Thursday, June 11, 2015

Tips for Getting Better Gas Mileage

Gas is back on the rise. (The subsidies ran out, it happens every year.) So I wanted to pass on a few driving tips to help you make the most out of your precious gallons.

Accelerate at a constant moderate pace, between 1500 and 3000 rpm is your target range. Your engine is more efficient under these loads and you will get better gas mileage if you acceleration is smooth and swift. After you go above 40mph or so, the air resistance generated by the vehicle is the greatest force influencing gas mileage. Think about running through a body of water, you are working significantly more to move yourself through. Is the resistance similar to when you stick your arm out the window at 70 mph? The air is a fluid just like water, albeit much less dense.

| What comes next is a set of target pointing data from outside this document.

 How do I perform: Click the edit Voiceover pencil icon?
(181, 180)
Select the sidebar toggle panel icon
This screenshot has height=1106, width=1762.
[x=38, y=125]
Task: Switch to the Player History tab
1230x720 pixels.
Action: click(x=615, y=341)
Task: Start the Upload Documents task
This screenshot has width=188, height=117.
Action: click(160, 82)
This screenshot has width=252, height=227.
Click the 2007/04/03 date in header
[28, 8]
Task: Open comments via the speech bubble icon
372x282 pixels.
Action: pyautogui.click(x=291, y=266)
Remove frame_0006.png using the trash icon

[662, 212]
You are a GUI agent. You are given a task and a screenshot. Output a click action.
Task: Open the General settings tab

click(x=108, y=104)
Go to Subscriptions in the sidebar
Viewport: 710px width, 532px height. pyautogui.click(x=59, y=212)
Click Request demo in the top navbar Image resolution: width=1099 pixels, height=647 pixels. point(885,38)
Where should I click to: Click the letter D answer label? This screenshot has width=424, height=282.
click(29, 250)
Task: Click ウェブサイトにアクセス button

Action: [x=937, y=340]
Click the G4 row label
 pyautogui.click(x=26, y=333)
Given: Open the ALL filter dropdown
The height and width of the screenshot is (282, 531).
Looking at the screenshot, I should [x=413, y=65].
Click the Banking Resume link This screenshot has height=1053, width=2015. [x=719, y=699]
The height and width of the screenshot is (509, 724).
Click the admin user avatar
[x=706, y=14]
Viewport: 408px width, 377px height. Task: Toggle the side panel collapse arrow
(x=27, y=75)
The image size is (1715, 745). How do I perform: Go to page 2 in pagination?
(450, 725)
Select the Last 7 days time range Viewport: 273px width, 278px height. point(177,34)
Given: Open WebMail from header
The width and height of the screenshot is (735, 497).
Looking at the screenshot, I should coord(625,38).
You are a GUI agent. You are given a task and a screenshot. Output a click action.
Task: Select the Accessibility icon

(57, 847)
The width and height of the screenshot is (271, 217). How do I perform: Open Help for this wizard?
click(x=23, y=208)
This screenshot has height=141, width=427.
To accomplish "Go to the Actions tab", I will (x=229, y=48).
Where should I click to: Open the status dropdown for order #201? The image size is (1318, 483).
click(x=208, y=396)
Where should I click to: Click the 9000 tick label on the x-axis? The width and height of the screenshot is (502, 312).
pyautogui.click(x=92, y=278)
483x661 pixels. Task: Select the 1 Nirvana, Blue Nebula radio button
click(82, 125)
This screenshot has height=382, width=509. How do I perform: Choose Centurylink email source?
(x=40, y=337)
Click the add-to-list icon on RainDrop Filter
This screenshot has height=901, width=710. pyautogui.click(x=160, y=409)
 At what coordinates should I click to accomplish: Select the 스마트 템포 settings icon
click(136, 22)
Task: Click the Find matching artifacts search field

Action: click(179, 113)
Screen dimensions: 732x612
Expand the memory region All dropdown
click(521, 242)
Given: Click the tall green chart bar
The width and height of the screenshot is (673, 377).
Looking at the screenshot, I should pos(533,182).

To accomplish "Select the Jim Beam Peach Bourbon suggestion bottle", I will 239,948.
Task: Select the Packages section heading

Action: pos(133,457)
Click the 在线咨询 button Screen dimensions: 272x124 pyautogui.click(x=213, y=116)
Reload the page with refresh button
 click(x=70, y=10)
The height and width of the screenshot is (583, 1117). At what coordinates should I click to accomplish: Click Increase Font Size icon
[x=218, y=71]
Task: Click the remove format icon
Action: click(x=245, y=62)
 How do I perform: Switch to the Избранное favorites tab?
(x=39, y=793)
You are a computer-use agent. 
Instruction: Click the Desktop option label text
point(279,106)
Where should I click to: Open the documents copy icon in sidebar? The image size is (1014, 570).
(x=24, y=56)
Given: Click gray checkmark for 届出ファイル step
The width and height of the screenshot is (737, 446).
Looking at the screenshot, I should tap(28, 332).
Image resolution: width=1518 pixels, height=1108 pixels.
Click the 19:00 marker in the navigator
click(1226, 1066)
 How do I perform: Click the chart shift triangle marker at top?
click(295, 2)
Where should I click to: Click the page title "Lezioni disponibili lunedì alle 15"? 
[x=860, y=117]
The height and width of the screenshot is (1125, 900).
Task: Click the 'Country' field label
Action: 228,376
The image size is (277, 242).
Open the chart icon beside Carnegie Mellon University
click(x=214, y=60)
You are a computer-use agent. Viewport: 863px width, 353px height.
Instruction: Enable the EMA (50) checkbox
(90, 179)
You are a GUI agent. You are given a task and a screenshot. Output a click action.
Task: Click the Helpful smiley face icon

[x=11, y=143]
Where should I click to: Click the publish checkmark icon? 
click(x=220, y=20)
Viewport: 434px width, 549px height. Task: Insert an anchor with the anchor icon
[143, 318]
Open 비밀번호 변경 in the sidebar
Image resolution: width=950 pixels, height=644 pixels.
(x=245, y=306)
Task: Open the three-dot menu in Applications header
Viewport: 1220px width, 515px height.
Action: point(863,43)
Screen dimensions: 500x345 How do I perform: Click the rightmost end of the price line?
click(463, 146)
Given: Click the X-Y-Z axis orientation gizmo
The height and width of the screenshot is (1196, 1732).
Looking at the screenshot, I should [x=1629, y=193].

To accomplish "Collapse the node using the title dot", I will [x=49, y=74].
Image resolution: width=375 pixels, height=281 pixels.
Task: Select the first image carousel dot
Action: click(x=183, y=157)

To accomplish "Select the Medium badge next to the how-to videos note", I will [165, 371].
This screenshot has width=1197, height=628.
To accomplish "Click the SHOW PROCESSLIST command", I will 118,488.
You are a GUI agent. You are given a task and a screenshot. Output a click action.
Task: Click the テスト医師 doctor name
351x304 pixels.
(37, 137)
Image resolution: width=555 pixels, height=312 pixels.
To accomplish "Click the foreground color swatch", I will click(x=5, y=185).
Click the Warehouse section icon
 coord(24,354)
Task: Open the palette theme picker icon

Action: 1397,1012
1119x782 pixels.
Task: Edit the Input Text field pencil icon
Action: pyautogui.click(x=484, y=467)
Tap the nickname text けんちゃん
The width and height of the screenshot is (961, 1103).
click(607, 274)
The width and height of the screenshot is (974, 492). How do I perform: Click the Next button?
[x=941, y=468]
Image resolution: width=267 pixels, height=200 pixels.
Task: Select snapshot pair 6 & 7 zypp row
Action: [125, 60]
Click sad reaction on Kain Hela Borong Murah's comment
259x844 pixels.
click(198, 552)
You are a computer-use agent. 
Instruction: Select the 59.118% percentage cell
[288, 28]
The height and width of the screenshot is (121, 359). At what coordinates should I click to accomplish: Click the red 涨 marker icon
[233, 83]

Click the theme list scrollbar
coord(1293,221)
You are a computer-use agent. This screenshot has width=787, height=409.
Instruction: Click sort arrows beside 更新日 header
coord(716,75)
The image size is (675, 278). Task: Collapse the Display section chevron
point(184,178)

The problem is that the molecules of air are in the space in front of your vehicle. In order for your vehicle to move forward into that space you need to get all of the air in front of the vehicle to move as far as it needs to go, to get to the sides of the vehicle before you drive through it.

So at 70mph you have to move a lot of air really really fast, and that takes a lot of gas.

Next we need to think about newtons laws

1: An object in motion will remain in motion unless acted upon
(air molecules are easier to move when they are already moving)
2: Force=Mass x Acceleration
(the force it takes to move the air is equal to its mass times its acceleration)
3: For every action there is an equal and opposite reaction.
(When you push the air out of the way in front of you, a vacuum is created behind you as the air rushes back into the space behind your car)

When the air molecules in front of you are moving, it is easier to move them. Air has six cardinal directions that it can go. (Up, Down, Left, Right, Forward, and Backward) Everything but backward is beneficial to your gas mileage. So you have a one in two chance of getting a gas mileage benefit. (if the air is moving backwards and left, it is still pushing you back.

Think about the space behind your car after you move through the air. Because of the vacuum, air is rushing in from everywhere to fill the void. Because your vehicle is moving forward, the air rushing in rarely gets an opportunity to go backward. So when you are following behind someone, their air is rushing all around already moving pretty quickly from their car.

It takes much less energy to move the air around your car if it is already moving from their car.


That being said a safe distance to follow is two seconds at highway speeds.

Vehicles that take up more frontal/rear surface area (Vans, Box trailers, etc...) have to move more air, which means better gas mileage for the people behind them. If you drive in a chain with multiple cars you get better gas mileage. (Remember trucking convoys? They saved gas which would allow them to speed and get more dollars per hour for the same amount of fuel.)

So whenever you are out driving, get behind someone, or get someone behind you, or both! CONVOY!